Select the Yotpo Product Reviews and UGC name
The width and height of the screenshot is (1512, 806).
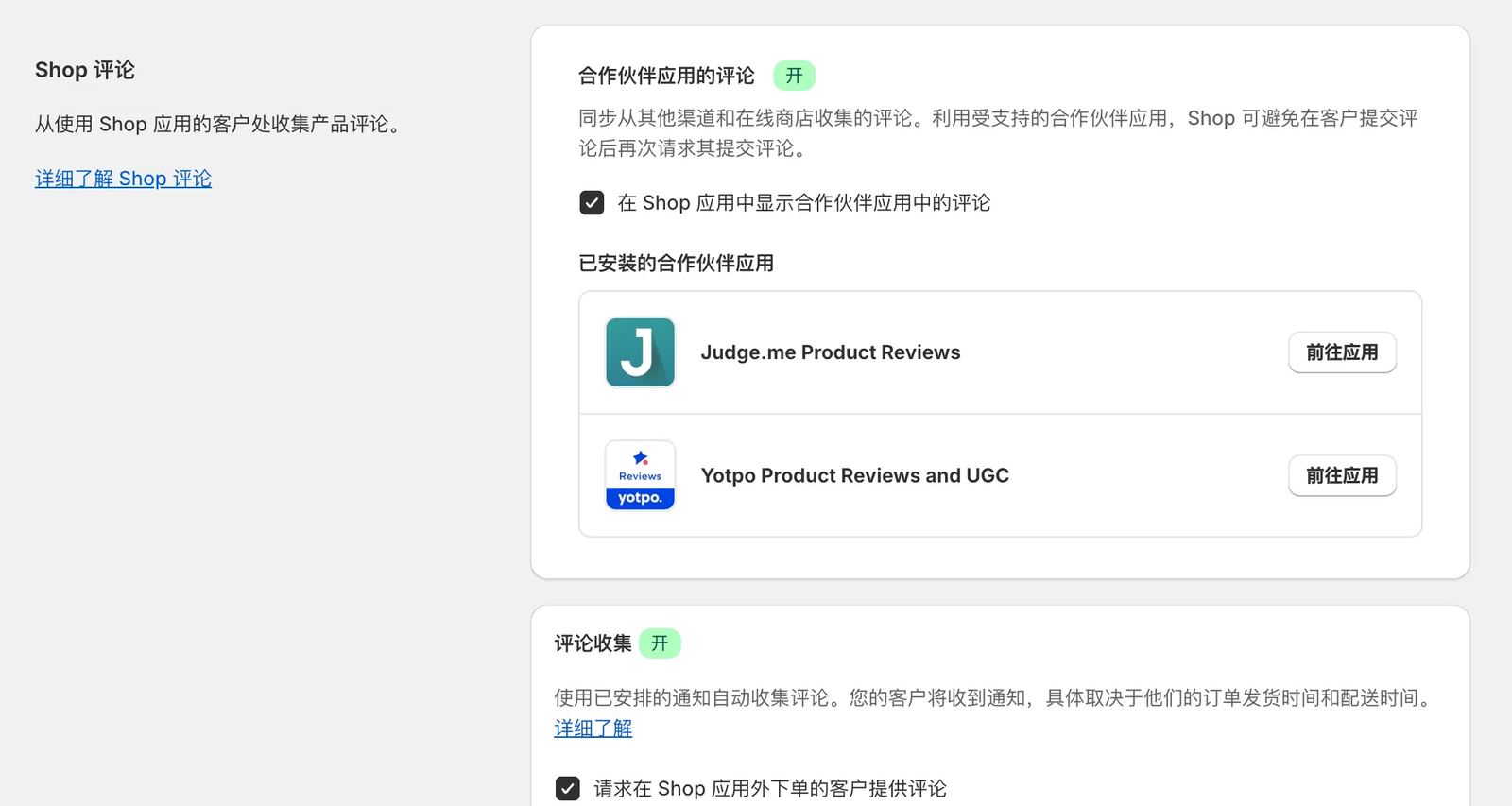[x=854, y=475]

______________________________

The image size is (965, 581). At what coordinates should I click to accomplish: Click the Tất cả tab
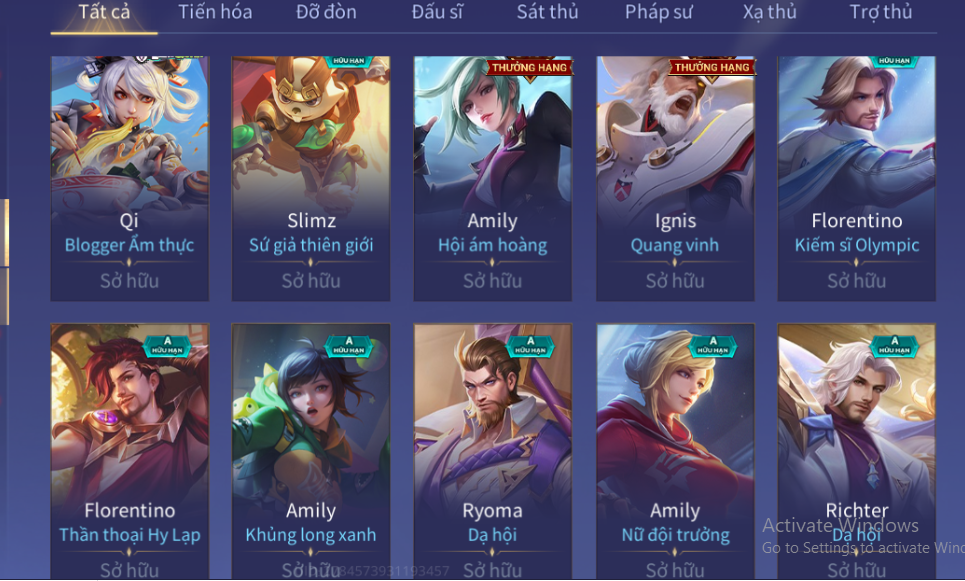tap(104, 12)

______________________________

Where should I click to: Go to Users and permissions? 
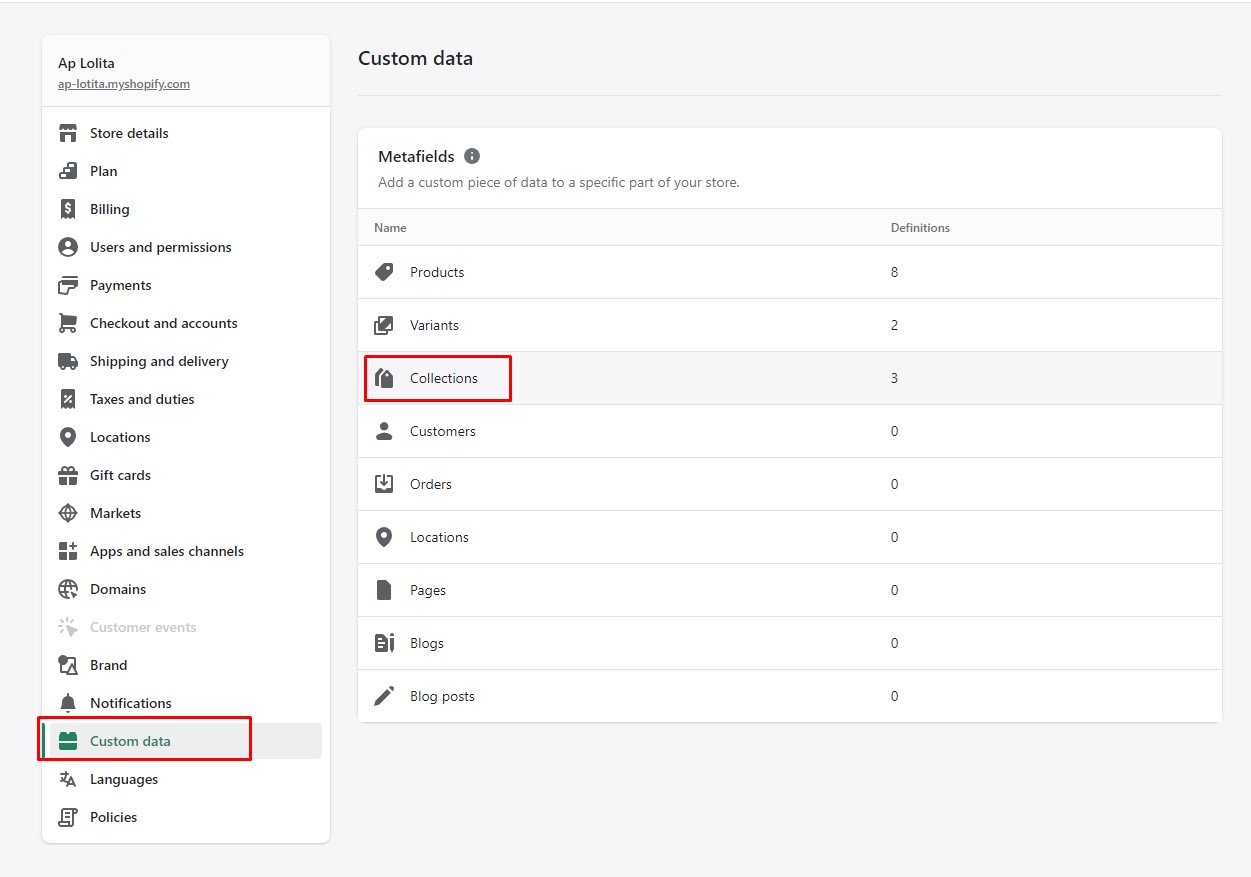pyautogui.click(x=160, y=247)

______________________________

What is asked. Could you write out, word for word, the stretch of the items from the line containing "The image size" through the line containing "tap(104, 12)", leaving out the pictures?

Result.
The image size is (965, 581). At what coordinates should I click to accomplish: Click the Tất cả tab
tap(104, 12)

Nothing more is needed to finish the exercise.